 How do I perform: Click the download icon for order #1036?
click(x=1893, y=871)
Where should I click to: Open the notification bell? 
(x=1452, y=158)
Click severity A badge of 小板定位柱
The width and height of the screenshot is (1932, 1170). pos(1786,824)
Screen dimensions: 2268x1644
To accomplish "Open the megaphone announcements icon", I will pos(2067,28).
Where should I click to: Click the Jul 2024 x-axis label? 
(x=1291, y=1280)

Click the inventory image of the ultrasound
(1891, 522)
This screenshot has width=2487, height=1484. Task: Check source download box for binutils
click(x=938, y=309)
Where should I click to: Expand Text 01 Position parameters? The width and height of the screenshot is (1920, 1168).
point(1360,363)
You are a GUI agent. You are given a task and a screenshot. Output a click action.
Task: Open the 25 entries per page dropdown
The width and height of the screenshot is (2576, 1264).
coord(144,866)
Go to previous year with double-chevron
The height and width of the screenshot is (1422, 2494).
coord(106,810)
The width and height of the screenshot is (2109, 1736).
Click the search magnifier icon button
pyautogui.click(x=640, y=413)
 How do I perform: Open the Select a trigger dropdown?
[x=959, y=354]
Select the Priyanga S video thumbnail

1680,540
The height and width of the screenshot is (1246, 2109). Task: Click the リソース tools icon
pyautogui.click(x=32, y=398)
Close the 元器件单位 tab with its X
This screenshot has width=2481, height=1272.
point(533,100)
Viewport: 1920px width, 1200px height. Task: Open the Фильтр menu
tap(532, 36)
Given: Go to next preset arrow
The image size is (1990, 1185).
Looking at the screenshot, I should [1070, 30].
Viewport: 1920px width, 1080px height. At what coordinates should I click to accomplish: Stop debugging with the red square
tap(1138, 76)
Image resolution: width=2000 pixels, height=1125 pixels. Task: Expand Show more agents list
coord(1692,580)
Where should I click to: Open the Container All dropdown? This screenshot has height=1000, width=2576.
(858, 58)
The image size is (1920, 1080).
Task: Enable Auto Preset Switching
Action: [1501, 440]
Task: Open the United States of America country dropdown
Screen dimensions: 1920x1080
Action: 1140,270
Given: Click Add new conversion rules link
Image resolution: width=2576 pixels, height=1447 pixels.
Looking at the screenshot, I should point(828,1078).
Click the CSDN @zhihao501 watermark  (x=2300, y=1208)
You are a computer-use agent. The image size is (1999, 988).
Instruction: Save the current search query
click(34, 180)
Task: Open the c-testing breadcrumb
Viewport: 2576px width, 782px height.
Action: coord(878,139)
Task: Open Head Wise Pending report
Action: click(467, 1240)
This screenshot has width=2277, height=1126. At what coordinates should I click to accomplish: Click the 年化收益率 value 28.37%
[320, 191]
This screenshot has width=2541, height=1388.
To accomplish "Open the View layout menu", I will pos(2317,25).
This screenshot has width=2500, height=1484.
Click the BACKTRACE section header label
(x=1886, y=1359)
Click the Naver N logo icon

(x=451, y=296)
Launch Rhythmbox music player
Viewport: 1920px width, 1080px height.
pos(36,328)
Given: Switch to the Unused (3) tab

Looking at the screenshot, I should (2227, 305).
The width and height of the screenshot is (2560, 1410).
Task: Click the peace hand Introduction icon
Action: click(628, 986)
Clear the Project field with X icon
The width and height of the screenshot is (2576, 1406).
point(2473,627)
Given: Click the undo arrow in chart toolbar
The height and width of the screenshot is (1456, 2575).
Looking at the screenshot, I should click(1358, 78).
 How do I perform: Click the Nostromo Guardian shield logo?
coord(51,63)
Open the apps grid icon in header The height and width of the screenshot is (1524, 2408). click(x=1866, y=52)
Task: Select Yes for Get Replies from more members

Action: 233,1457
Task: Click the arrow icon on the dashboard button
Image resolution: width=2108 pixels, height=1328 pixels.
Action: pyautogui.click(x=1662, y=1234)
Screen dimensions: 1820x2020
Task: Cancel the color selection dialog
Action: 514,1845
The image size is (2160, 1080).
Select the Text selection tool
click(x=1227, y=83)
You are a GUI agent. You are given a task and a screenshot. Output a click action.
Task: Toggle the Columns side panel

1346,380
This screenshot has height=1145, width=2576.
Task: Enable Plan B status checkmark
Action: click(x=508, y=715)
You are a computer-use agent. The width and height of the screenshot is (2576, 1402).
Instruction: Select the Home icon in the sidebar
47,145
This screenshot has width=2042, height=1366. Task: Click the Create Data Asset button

- [PROMPT]
Transcribe all of the material exactly. Omit nothing.

- [ANSWER TO THE EXERCISE]
 How do I perform: Click the download icon for order #1036?
click(x=1893, y=871)
Where should I click to: Open the notification bell? 
(x=1452, y=158)
Click severity A badge of 小板定位柱
The width and height of the screenshot is (1932, 1170). pos(1786,824)
Screen dimensions: 2268x1644
To accomplish "Open the megaphone announcements icon", I will pos(2067,28).
Where should I click to: Click the Jul 2024 x-axis label? 
(x=1291, y=1280)

Click the inventory image of the ultrasound
(1891, 522)
This screenshot has width=2487, height=1484. Task: Check source download box for binutils
click(x=938, y=309)
Where should I click to: Expand Text 01 Position parameters? The width and height of the screenshot is (1920, 1168).
point(1360,363)
You are a GUI agent. You are given a task and a screenshot. Output a click action.
Task: Open the 25 entries per page dropdown
The width and height of the screenshot is (2576, 1264).
coord(144,866)
Go to previous year with double-chevron
The height and width of the screenshot is (1422, 2494).
coord(106,810)
The width and height of the screenshot is (2109, 1736).
Click the search magnifier icon button
pyautogui.click(x=640, y=413)
 How do I perform: Open the Select a trigger dropdown?
[x=959, y=354]
Select the Priyanga S video thumbnail

1680,540
The height and width of the screenshot is (1246, 2109). Task: Click the リソース tools icon
pyautogui.click(x=32, y=398)
Close the 元器件单位 tab with its X
This screenshot has width=2481, height=1272.
point(533,100)
Viewport: 1920px width, 1200px height. Task: Open the Фильтр menu
tap(532, 36)
Given: Go to next preset arrow
The image size is (1990, 1185).
Looking at the screenshot, I should [1070, 30].
Viewport: 1920px width, 1080px height. At what coordinates should I click to accomplish: Stop debugging with the red square
tap(1138, 76)
Image resolution: width=2000 pixels, height=1125 pixels. Task: Expand Show more agents list
coord(1692,580)
Where should I click to: Open the Container All dropdown? This screenshot has height=1000, width=2576.
(858, 58)
The image size is (1920, 1080).
Task: Enable Auto Preset Switching
Action: [1501, 440]
Task: Open the United States of America country dropdown
Screen dimensions: 1920x1080
Action: 1140,270
Given: Click Add new conversion rules link
Image resolution: width=2576 pixels, height=1447 pixels.
Looking at the screenshot, I should point(828,1078).
Click the CSDN @zhihao501 watermark  (x=2300, y=1208)
You are a computer-use agent. The image size is (1999, 988).
Instruction: Save the current search query
click(34, 180)
Task: Open the c-testing breadcrumb
Viewport: 2576px width, 782px height.
Action: coord(878,139)
Task: Open Head Wise Pending report
Action: click(467, 1240)
This screenshot has width=2277, height=1126. At what coordinates should I click to accomplish: Click the 年化收益率 value 28.37%
[320, 191]
This screenshot has width=2541, height=1388.
To accomplish "Open the View layout menu", I will pos(2317,25).
This screenshot has width=2500, height=1484.
Click the BACKTRACE section header label
(x=1886, y=1359)
Click the Naver N logo icon

(x=451, y=296)
Launch Rhythmbox music player
Viewport: 1920px width, 1080px height.
pos(36,328)
Given: Switch to the Unused (3) tab

Looking at the screenshot, I should (2227, 305).
The width and height of the screenshot is (2560, 1410).
Task: Click the peace hand Introduction icon
Action: click(628, 986)
Clear the Project field with X icon
The width and height of the screenshot is (2576, 1406).
point(2473,627)
Given: Click the undo arrow in chart toolbar
The height and width of the screenshot is (1456, 2575).
Looking at the screenshot, I should click(1358, 78).
 How do I perform: Click the Nostromo Guardian shield logo?
coord(51,63)
Open the apps grid icon in header The height and width of the screenshot is (1524, 2408). click(x=1866, y=52)
Task: Select Yes for Get Replies from more members

Action: 233,1457
Task: Click the arrow icon on the dashboard button
Image resolution: width=2108 pixels, height=1328 pixels.
Action: pyautogui.click(x=1662, y=1234)
Screen dimensions: 1820x2020
Task: Cancel the color selection dialog
Action: 514,1845
The image size is (2160, 1080).
Select the Text selection tool
click(x=1227, y=83)
You are a GUI agent. You are given a task and a screenshot. Output a click action.
Task: Toggle the Columns side panel

1346,380
This screenshot has height=1145, width=2576.
Task: Enable Plan B status checkmark
Action: click(x=508, y=715)
You are a computer-use agent. The width and height of the screenshot is (2576, 1402).
Instruction: Select the Home icon in the sidebar
47,145
This screenshot has width=2042, height=1366. Task: Click the Create Data Asset button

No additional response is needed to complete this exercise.